--- START ---
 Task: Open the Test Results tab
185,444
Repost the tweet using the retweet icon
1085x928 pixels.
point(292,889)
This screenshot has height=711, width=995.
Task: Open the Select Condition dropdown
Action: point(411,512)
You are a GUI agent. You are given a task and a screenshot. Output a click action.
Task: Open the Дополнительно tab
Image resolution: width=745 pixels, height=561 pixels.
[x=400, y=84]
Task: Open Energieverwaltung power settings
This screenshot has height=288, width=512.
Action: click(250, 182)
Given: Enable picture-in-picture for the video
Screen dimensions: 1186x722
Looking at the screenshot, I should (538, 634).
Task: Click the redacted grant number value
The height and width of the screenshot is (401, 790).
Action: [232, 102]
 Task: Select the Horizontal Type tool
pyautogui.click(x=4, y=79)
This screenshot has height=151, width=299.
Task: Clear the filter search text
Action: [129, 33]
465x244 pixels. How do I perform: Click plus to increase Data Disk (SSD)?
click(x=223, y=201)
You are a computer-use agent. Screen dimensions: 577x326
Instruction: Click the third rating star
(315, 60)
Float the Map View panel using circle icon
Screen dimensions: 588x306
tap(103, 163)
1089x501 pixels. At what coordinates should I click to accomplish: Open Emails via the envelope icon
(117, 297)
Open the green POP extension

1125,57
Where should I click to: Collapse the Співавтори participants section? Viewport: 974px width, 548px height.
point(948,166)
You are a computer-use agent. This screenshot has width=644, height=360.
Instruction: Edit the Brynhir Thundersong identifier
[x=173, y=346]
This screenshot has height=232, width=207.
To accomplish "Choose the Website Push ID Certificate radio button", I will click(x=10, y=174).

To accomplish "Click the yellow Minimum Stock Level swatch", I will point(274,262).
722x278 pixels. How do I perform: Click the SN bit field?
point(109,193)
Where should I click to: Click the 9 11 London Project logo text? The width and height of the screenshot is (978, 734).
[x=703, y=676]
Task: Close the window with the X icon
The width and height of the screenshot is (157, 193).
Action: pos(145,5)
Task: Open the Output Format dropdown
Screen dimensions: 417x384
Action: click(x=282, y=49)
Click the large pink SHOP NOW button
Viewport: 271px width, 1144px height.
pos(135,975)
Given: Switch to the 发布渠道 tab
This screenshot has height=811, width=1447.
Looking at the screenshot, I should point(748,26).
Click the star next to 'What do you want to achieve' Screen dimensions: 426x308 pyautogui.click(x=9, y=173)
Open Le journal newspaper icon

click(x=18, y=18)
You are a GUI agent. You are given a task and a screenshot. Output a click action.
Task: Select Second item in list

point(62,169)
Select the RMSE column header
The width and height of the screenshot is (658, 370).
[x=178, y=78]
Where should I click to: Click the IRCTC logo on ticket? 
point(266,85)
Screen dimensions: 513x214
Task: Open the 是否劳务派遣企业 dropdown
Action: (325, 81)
--- END ---
→ WHAT IS REQUIRED:
Each record should be repeated in full, exactly as it is written.

→ YOUR SOLUTION:
 Task: Open the Test Results tab
185,444
Repost the tweet using the retweet icon
1085x928 pixels.
point(292,889)
This screenshot has height=711, width=995.
Task: Open the Select Condition dropdown
Action: point(411,512)
You are a GUI agent. You are given a task and a screenshot. Output a click action.
Task: Open the Дополнительно tab
Image resolution: width=745 pixels, height=561 pixels.
[x=400, y=84]
Task: Open Energieverwaltung power settings
This screenshot has height=288, width=512.
Action: click(250, 182)
Given: Enable picture-in-picture for the video
Screen dimensions: 1186x722
Looking at the screenshot, I should (538, 634).
Task: Click the redacted grant number value
The height and width of the screenshot is (401, 790).
Action: [232, 102]
 Task: Select the Horizontal Type tool
pyautogui.click(x=4, y=79)
This screenshot has height=151, width=299.
Task: Clear the filter search text
Action: [129, 33]
465x244 pixels. How do I perform: Click plus to increase Data Disk (SSD)?
click(x=223, y=201)
You are a computer-use agent. Screen dimensions: 577x326
Instruction: Click the third rating star
(315, 60)
Float the Map View panel using circle icon
Screen dimensions: 588x306
tap(103, 163)
1089x501 pixels. At what coordinates should I click to accomplish: Open Emails via the envelope icon
(117, 297)
Open the green POP extension

1125,57
Where should I click to: Collapse the Співавтори participants section? Viewport: 974px width, 548px height.
point(948,166)
You are a computer-use agent. This screenshot has width=644, height=360.
Instruction: Edit the Brynhir Thundersong identifier
[x=173, y=346]
This screenshot has height=232, width=207.
To accomplish "Choose the Website Push ID Certificate radio button", I will click(x=10, y=174).

To accomplish "Click the yellow Minimum Stock Level swatch", I will point(274,262).
722x278 pixels. How do I perform: Click the SN bit field?
point(109,193)
Where should I click to: Click the 9 11 London Project logo text? The width and height of the screenshot is (978, 734).
[x=703, y=676]
Task: Close the window with the X icon
The width and height of the screenshot is (157, 193).
Action: pos(145,5)
Task: Open the Output Format dropdown
Screen dimensions: 417x384
Action: click(x=282, y=49)
Click the large pink SHOP NOW button
Viewport: 271px width, 1144px height.
pos(135,975)
Given: Switch to the 发布渠道 tab
This screenshot has height=811, width=1447.
Looking at the screenshot, I should point(748,26).
Click the star next to 'What do you want to achieve' Screen dimensions: 426x308 pyautogui.click(x=9, y=173)
Open Le journal newspaper icon

click(x=18, y=18)
You are a GUI agent. You are given a task and a screenshot. Output a click action.
Task: Select Second item in list

point(62,169)
Select the RMSE column header
The width and height of the screenshot is (658, 370).
[x=178, y=78]
Where should I click to: Click the IRCTC logo on ticket? 
point(266,85)
Screen dimensions: 513x214
Task: Open the 是否劳务派遣企业 dropdown
Action: (325, 81)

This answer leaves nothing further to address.